Both school systems also saw improvements in academic achievement.

“Our teachers and students made significant advances this year,” Jeanne Barker, city director of schools, said in an email correspondence. “We know that we are doing the right things for students. State average gains can often be attributed to students being better test takers. When we see achievement gains greater than the state average, we see this as an indicator that our students are learning at a deeper level.”

The systems showcased student growth composite scores of an overall 5, the highest a district can receive. While Lenoir City carried 5s in English language arts and mathematics, social studies was a 1.

Loudon County scored a 5 in overall student growth and mathematics, but a 3 in English language arts and social studies.

“The district’s overall growth and mathematics growth both achieved a level 5 this past year. This means that the students in the district achieved well above expectations for what they are expected to learn in one year,” Garren said. “The growth for English and social studies was a level 3, which means that students grew as they were expected to grow in a year. I am pleased that our students were learning at or above expectation in all areas.

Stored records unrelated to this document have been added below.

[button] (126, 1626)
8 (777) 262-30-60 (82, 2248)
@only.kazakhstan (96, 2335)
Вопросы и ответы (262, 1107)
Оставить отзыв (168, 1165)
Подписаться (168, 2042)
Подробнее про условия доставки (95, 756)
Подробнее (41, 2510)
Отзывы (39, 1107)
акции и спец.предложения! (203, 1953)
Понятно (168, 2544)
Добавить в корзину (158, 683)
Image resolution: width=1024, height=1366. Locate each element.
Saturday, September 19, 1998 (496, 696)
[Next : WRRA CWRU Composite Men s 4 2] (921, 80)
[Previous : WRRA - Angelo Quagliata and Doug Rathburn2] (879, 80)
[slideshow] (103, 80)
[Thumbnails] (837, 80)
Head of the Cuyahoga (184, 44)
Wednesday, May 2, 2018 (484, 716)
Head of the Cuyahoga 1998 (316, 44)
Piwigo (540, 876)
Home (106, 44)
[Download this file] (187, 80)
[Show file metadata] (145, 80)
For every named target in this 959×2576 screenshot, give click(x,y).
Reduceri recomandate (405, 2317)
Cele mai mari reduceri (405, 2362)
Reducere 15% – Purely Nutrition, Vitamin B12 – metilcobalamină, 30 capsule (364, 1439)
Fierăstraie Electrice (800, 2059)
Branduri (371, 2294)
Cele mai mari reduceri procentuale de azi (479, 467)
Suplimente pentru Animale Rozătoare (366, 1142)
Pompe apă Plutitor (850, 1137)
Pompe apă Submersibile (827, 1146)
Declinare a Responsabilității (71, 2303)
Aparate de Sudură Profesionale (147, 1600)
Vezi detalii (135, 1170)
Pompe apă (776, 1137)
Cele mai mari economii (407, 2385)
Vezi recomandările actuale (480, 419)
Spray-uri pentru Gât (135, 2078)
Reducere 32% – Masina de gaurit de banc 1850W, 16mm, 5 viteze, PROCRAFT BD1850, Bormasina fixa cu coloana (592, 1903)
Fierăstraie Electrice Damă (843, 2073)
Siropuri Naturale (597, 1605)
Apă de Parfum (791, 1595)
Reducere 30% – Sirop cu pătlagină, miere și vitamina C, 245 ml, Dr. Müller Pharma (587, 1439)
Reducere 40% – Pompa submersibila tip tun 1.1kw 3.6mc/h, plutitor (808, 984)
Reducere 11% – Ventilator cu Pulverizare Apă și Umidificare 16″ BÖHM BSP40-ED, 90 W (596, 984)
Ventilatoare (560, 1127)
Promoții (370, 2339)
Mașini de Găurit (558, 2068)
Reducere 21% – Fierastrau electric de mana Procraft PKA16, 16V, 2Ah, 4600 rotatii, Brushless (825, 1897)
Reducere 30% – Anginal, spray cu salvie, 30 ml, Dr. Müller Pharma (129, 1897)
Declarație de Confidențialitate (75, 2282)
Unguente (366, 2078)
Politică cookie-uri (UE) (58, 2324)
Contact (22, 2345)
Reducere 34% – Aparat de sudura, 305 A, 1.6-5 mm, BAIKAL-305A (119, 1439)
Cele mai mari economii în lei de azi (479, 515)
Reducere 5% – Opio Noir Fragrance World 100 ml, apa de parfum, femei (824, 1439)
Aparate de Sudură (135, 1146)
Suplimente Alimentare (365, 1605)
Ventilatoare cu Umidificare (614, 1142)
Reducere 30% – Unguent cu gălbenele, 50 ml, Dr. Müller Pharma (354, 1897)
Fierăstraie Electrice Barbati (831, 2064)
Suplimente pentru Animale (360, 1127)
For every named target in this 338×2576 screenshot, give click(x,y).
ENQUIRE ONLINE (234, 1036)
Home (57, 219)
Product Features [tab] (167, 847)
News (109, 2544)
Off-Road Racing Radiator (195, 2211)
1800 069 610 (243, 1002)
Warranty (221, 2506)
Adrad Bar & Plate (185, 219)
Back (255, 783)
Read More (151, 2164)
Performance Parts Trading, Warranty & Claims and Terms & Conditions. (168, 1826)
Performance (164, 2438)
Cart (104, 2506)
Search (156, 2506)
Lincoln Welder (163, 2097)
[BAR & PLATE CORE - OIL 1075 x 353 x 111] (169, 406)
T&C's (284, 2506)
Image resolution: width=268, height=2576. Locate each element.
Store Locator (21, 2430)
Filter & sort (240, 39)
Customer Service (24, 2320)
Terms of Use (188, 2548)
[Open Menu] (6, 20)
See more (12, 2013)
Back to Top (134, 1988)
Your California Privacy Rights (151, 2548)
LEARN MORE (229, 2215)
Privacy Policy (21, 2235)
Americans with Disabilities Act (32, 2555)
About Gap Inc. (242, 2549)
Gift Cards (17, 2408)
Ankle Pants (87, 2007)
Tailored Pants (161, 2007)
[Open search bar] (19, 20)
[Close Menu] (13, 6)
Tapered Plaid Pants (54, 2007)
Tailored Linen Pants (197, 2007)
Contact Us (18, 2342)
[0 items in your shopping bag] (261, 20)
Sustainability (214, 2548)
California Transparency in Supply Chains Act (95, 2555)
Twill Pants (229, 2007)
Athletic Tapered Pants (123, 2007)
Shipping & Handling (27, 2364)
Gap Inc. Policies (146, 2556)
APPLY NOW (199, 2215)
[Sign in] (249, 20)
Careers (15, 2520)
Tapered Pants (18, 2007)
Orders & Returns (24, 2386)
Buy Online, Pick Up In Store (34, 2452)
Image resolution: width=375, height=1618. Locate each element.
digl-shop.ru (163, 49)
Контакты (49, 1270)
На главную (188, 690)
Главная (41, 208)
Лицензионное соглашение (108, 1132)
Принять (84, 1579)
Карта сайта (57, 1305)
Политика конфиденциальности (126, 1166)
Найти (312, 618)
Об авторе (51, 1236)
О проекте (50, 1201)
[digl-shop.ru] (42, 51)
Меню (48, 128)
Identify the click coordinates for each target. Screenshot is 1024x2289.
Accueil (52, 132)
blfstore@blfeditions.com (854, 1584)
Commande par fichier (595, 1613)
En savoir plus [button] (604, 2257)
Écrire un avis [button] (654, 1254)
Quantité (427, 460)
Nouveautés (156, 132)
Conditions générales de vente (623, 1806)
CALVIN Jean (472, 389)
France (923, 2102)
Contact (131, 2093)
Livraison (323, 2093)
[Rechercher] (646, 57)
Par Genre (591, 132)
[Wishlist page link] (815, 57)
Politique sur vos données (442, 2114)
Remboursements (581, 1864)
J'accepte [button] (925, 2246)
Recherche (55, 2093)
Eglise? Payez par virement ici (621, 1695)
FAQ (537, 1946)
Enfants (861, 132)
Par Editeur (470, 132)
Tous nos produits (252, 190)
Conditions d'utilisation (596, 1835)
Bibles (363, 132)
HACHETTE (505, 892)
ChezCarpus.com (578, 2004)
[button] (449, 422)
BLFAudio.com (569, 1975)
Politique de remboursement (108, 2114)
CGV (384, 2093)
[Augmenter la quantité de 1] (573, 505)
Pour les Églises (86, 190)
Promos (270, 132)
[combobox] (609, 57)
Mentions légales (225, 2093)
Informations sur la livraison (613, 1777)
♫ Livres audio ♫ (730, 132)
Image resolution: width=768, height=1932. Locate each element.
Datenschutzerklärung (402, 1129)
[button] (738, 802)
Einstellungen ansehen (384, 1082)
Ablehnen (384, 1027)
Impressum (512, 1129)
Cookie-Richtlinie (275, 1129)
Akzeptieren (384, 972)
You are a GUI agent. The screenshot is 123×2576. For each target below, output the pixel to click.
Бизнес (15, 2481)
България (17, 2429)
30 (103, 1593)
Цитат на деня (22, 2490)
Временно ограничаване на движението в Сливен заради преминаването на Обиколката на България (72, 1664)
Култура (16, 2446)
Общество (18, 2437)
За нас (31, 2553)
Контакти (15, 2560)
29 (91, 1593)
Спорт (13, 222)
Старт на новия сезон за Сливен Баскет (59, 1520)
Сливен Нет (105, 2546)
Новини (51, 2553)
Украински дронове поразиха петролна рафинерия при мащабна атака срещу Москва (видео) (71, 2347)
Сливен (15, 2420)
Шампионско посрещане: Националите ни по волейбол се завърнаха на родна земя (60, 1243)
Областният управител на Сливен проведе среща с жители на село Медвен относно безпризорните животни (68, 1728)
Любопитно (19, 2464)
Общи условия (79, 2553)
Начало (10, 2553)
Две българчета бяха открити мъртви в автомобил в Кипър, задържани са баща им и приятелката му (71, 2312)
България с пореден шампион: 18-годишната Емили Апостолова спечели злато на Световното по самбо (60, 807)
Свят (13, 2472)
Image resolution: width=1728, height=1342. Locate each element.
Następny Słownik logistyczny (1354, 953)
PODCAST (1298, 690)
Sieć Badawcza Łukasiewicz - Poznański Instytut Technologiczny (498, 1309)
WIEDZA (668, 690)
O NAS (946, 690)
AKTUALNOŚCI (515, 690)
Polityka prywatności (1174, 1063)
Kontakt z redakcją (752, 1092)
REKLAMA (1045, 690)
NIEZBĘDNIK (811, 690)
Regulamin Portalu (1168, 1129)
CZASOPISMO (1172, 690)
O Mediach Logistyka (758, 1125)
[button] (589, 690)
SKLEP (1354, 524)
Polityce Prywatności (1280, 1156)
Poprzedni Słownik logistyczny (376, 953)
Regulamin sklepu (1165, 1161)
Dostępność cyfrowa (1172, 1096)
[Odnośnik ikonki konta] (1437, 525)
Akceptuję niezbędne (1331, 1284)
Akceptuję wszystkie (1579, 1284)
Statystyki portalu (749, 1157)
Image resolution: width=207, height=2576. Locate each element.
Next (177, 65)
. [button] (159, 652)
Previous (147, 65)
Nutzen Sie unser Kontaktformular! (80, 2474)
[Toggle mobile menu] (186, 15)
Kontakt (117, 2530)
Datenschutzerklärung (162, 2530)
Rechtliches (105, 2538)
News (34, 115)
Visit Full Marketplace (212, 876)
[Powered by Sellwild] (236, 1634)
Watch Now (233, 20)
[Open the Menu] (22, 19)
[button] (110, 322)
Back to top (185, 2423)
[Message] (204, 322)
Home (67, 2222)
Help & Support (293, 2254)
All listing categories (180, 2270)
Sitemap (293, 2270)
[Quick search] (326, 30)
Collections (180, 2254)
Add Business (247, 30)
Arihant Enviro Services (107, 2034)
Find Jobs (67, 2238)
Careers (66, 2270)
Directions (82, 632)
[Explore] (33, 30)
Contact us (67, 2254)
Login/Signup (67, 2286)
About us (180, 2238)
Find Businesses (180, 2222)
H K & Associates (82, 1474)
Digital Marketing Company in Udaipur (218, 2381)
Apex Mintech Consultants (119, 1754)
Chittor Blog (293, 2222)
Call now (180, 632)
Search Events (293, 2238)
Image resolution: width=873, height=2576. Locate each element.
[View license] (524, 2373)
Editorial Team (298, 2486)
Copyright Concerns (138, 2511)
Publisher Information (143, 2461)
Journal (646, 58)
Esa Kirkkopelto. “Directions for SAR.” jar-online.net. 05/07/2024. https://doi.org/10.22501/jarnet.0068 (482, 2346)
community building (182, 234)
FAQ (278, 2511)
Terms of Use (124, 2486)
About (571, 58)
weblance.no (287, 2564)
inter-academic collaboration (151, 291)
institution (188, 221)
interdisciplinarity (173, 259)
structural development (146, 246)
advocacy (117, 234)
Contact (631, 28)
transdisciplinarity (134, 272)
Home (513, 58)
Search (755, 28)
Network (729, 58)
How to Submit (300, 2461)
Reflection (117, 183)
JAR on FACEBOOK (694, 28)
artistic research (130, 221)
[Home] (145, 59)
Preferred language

“I’m especially proud of the growth we saw as a district in mathematics last year,” he added. “Every school in the district saw an increase in the percentage of students proficient in mathematics. We are continuing to refine our English language arts instruction by utilizing additional resources in grades K-3 and enhancing instructional strategies in grades 4-12 this year to maintain our growth and continue to improve on student outcomes.”

Loudon County and Lenoir City saw gains in students who are ready to graduate and move beyond high school. Loudon County made the biggest jump of 10.5% over 2017 up to 45.7%. Lenoir City saw a 1.1 percent improvement up to 41.2%. The state average is 40.3%.

“Lenoir City’s continued focus on ensuring quality instruction at the high school level is evident in the number of students scoring a 21 or greater on the ACT,” Barker said. “We are currently growing our program options for Career and Technical Education courses. In doing so, we will open up additional avenues for students to earn various industry certifications and other early post secondary options. This focus will ensure we are growing students to be career and college ready.”

While Lenoir City saw an 3.9% increase in postsecondary enrollment to 64.6%, Loudon County dipped 1.4% to 61%. The state average is 63.2%.

“Our postsecondary enrollment dipped slightly by 1.4% to 61% as did the state average, but that coupled with the fact that we graduated more students with a high school diploma and 10 percent more students were considered ready graduates then it means three or four students chose a different path after high school than the year before, which could have been the military or other worthy endeavor,” Garren said. “The fact that we are graduating more students and more students are considered better equipped for college, regardless of the choice they make after high school, is the true metric we want to continue to improve. We are continually exposing students to college opportunities and will continue to increase that exposure moving forward so they know all the opportunities available to them.”

Both directors are pleased with the results.

“I’m extremely proud of the performance that our district showed this last year, and it is a testament to the hard work and dedication of our students and staff,” Garren said.

For more information on either school system’s report card, visit

“The overall results are reflective of a team effort to focus on the needs of our individual students,” Barker said. “Our trends are positive and we are continuing to refine the process to ensure we see the same gains again this year.”